_SHORT TASK_
Please report each line of the listing below that contains the word "height". Only matches with the same capitalization count.

[Stored entries]

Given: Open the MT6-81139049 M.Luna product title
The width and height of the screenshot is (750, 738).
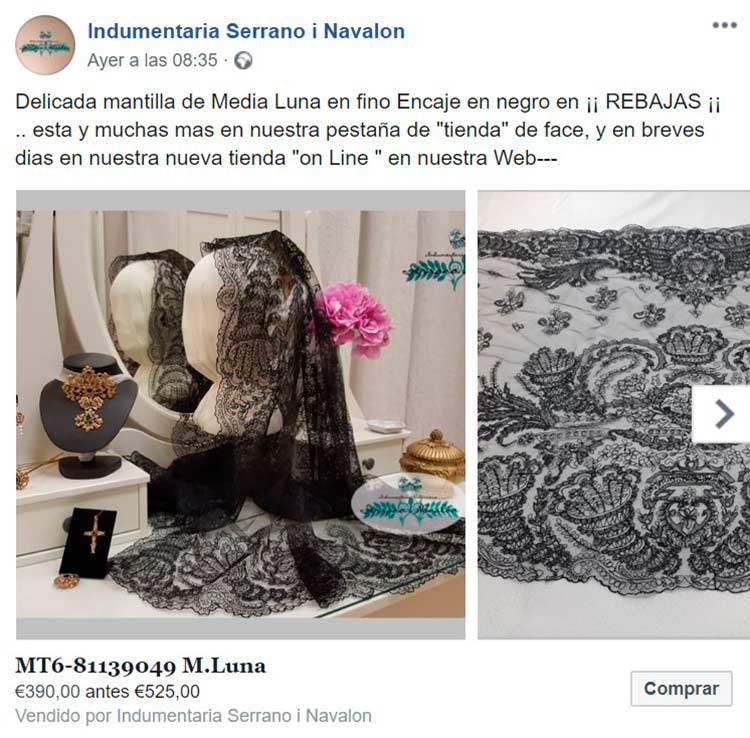Looking at the screenshot, I should pos(140,666).
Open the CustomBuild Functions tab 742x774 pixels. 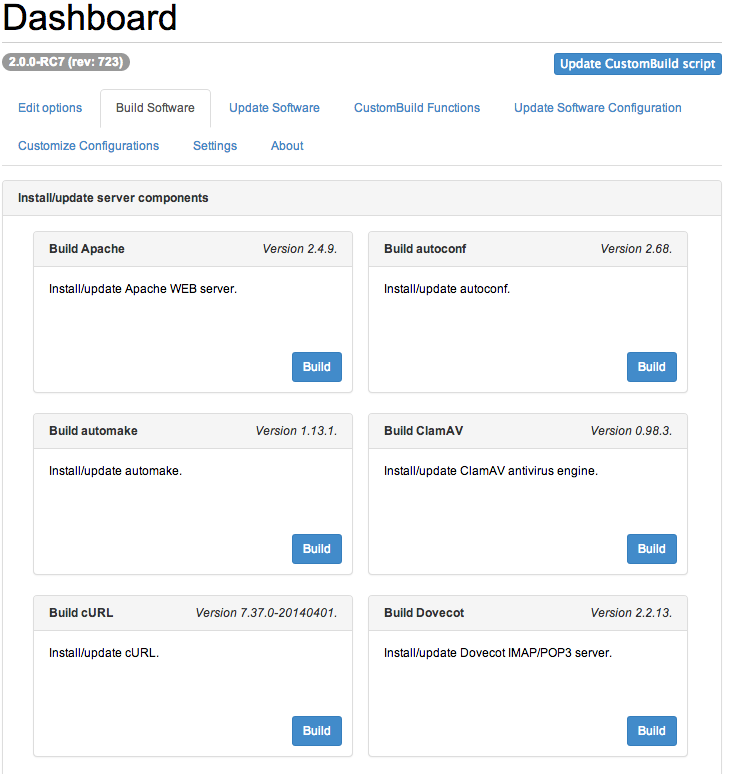tap(416, 108)
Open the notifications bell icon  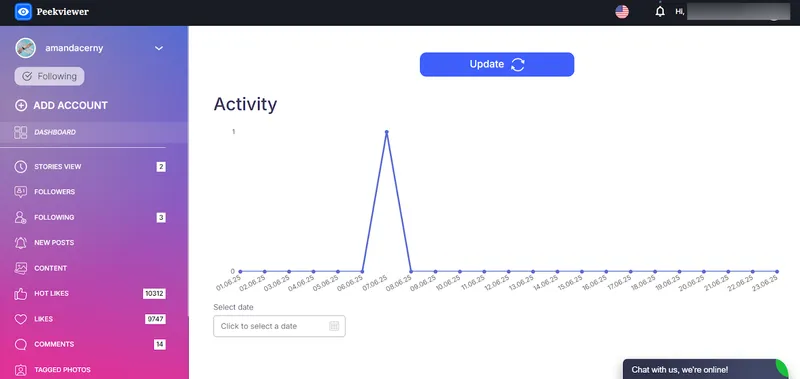[660, 11]
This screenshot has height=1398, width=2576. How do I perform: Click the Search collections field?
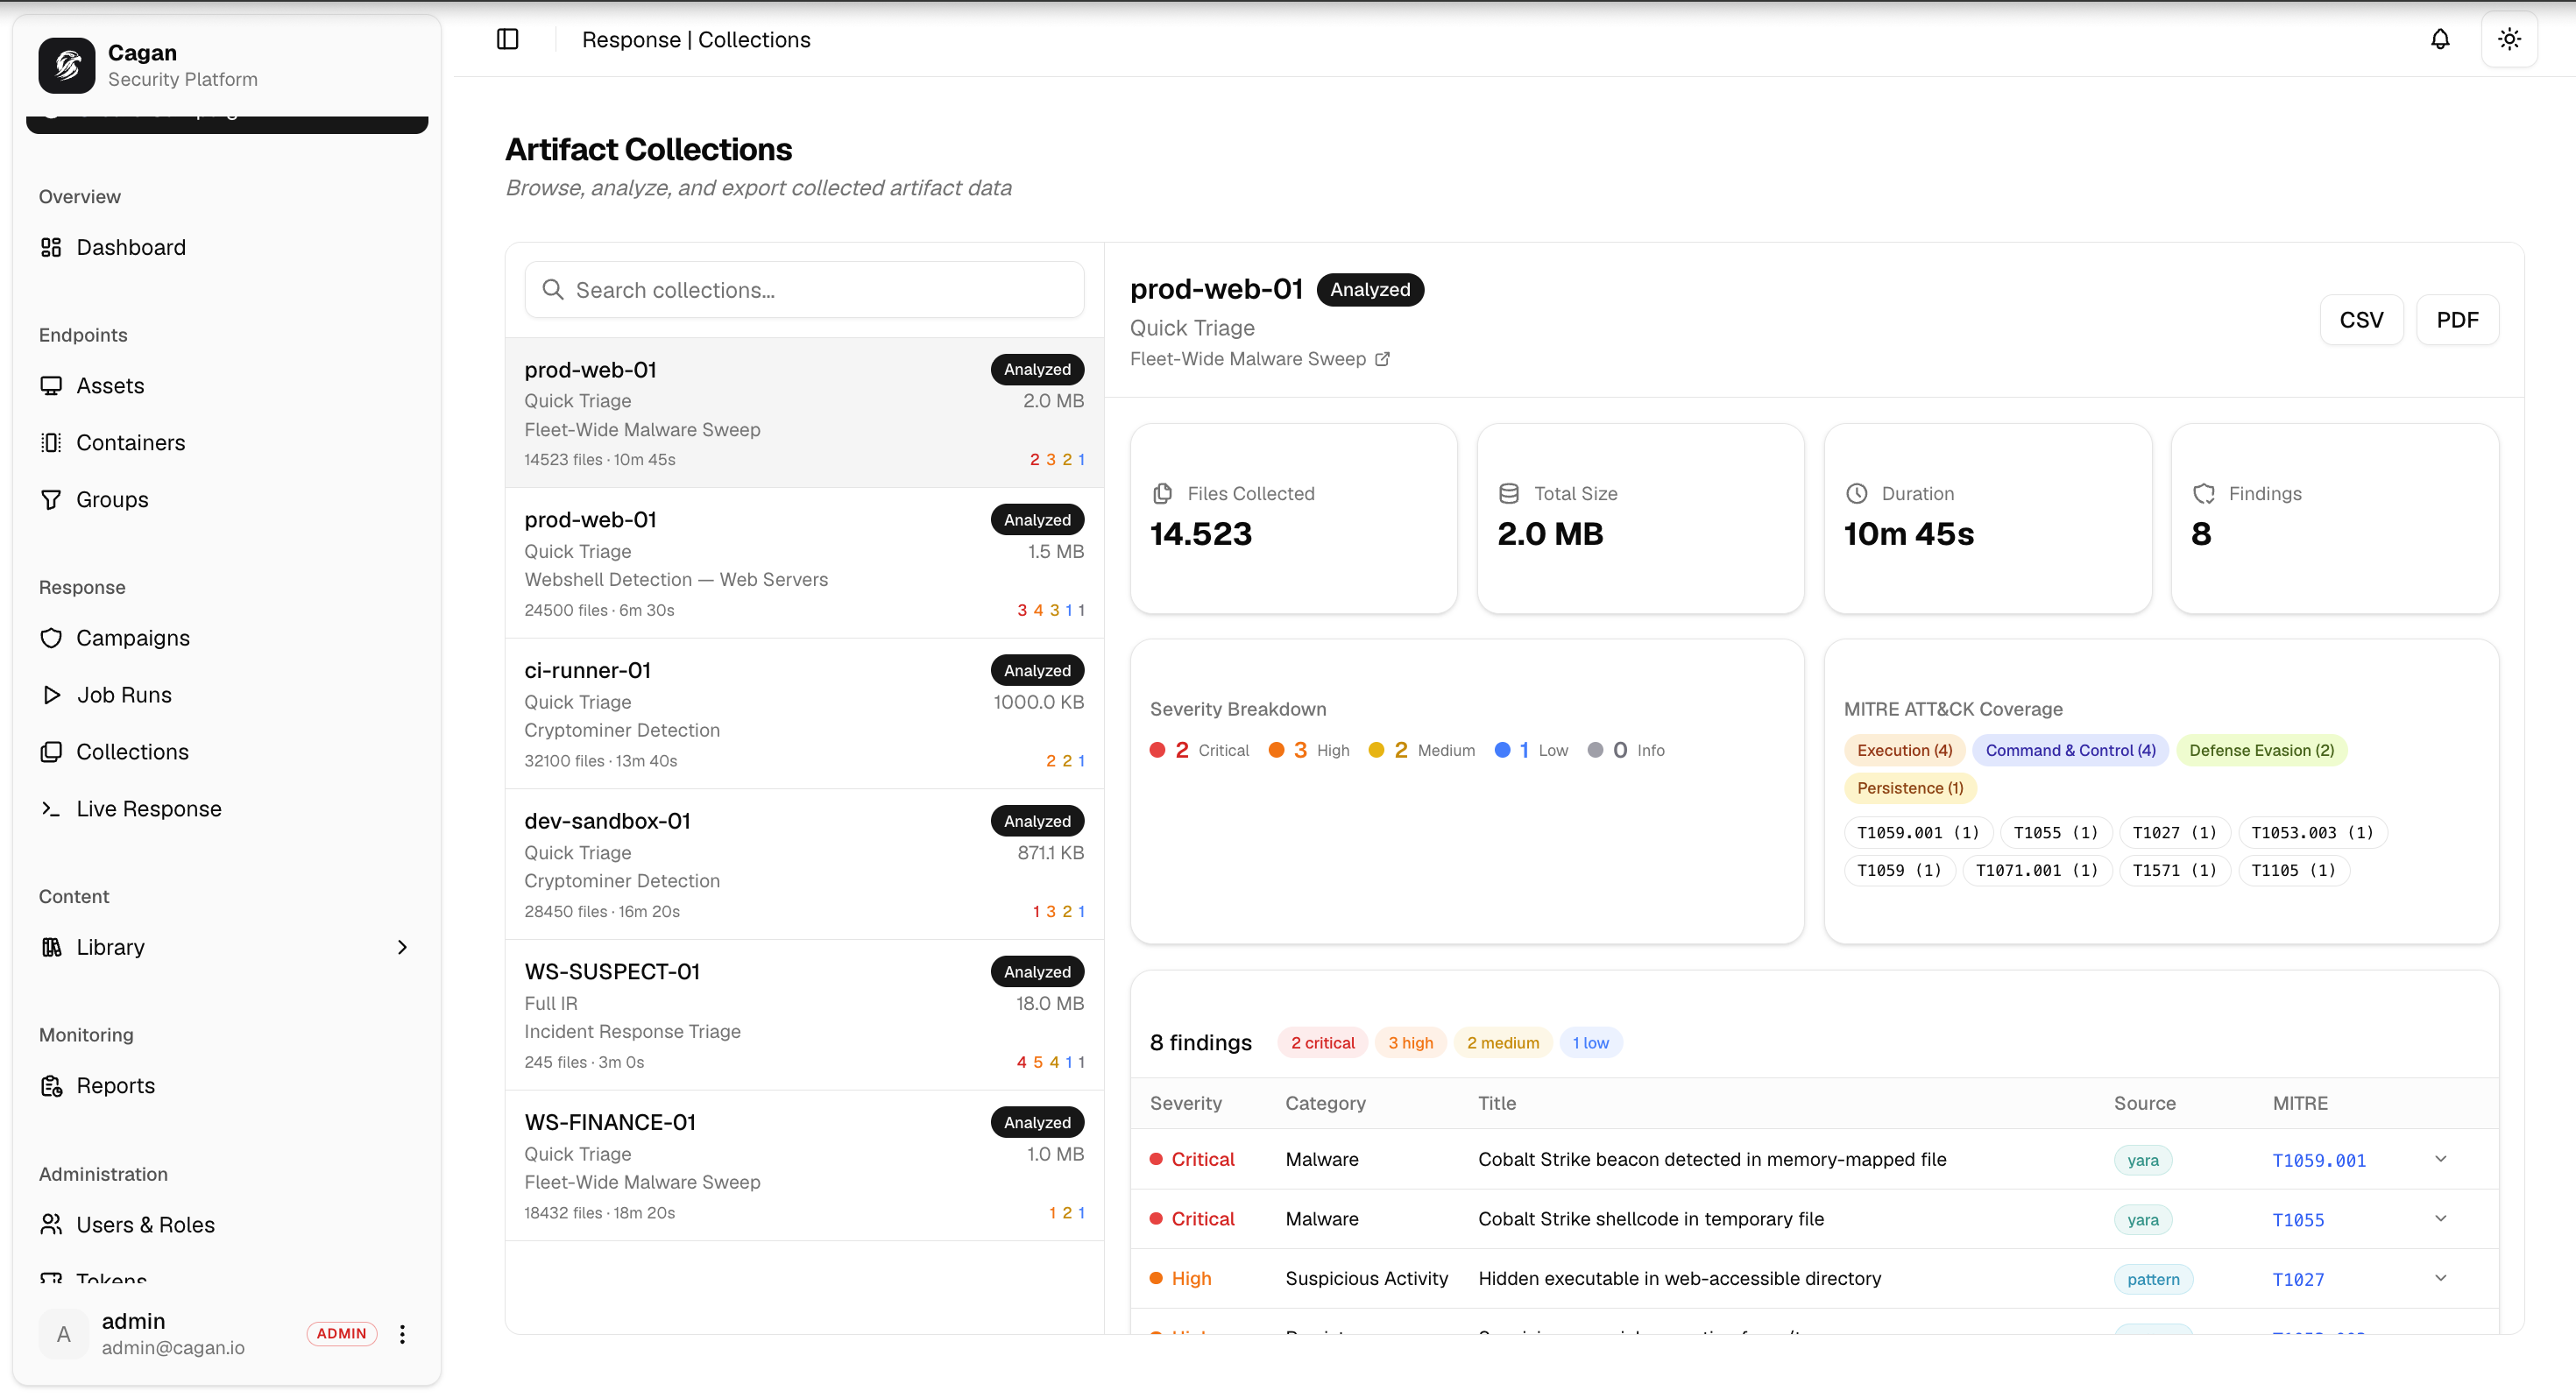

_RESULT OF THE EXERCISE_
The width and height of the screenshot is (750, 738).
This screenshot has height=1398, width=2576. How do I perform: Click the Search collections field?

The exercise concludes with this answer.